Q: Wie sieht das Endstadium von Parkinson aus? A: Im fortgeschrittenen Krankheitsstadium verlangsamen sich die Bewegungsabläufe zunehmend. Außerdem bestehen Gangunsicherheiten und das typische Zittern der Hände. Patienten können auch Schluckbeschwerden oder Verstopfungen haben.
Q: Wie kann eine Person mit Parkinson unterstützt werden? A: Es gibt viele Möglichkeiten, Patienten mit Parkinson zu helfen. Neben einer Unterstützung im Alltag bieten sich vor allem Hilfsmittel an.
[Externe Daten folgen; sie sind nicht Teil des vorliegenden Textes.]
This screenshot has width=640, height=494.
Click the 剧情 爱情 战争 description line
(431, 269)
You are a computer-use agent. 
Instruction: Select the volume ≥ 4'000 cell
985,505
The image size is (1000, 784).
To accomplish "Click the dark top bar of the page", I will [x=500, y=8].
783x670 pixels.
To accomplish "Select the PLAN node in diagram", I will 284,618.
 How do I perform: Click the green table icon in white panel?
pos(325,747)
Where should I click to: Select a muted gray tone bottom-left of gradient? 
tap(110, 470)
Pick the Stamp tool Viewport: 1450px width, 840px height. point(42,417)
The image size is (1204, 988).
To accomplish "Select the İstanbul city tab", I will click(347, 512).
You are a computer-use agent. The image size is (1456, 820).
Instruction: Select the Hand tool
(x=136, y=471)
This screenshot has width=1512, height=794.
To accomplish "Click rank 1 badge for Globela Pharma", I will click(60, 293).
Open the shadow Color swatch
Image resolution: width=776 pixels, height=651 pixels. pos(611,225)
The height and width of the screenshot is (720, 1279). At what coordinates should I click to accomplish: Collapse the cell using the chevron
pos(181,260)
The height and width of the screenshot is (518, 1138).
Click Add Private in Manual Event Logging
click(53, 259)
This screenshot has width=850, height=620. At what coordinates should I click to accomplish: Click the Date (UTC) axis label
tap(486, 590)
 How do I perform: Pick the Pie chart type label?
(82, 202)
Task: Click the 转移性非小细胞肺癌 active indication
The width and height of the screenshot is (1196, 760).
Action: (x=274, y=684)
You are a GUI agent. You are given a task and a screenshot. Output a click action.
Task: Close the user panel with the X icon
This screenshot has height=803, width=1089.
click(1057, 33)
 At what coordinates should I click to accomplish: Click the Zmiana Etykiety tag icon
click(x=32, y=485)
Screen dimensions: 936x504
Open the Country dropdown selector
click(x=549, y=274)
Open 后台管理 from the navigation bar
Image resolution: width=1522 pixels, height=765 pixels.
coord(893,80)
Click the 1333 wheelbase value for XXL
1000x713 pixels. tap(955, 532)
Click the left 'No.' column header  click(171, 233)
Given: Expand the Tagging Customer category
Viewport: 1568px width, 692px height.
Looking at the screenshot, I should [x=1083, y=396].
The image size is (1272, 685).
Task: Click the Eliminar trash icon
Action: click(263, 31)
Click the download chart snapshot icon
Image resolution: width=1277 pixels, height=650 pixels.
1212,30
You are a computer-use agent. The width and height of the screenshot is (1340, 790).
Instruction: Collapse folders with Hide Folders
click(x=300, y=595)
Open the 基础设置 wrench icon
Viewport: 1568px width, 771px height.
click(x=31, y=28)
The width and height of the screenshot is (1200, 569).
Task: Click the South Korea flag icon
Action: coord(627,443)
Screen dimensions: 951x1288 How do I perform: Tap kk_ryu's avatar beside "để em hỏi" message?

Ein Pflegebett, ein Rollator oder spezielles Besteck vereinfachen den Pflegealltag.
Q: Wie macht sich ein Parkinson-Schub bemerkbar? A: Die neurologische Erkrankung Parkinson verläuft nicht in Schüben, dennoch kann es zu schubweisen Verschlechterungen durch Begleiterkrankungen kommen. Betroffene berichten dann über eine Verschlechterung der Bewegungsfähigkeit und des allgemeinen Gesundheitszustandes.
Q: Was tun bei Parkinson Schub? A: Verschlechtert sich der Zustand Ihres Angehörigen, sollten Sie unbedingt Rücksprache mit dem behandelnden Arzt halten. Er entscheidet, ob eine medikamentöse Anpassung oder weitere Therapieangebote sinnvoll sind.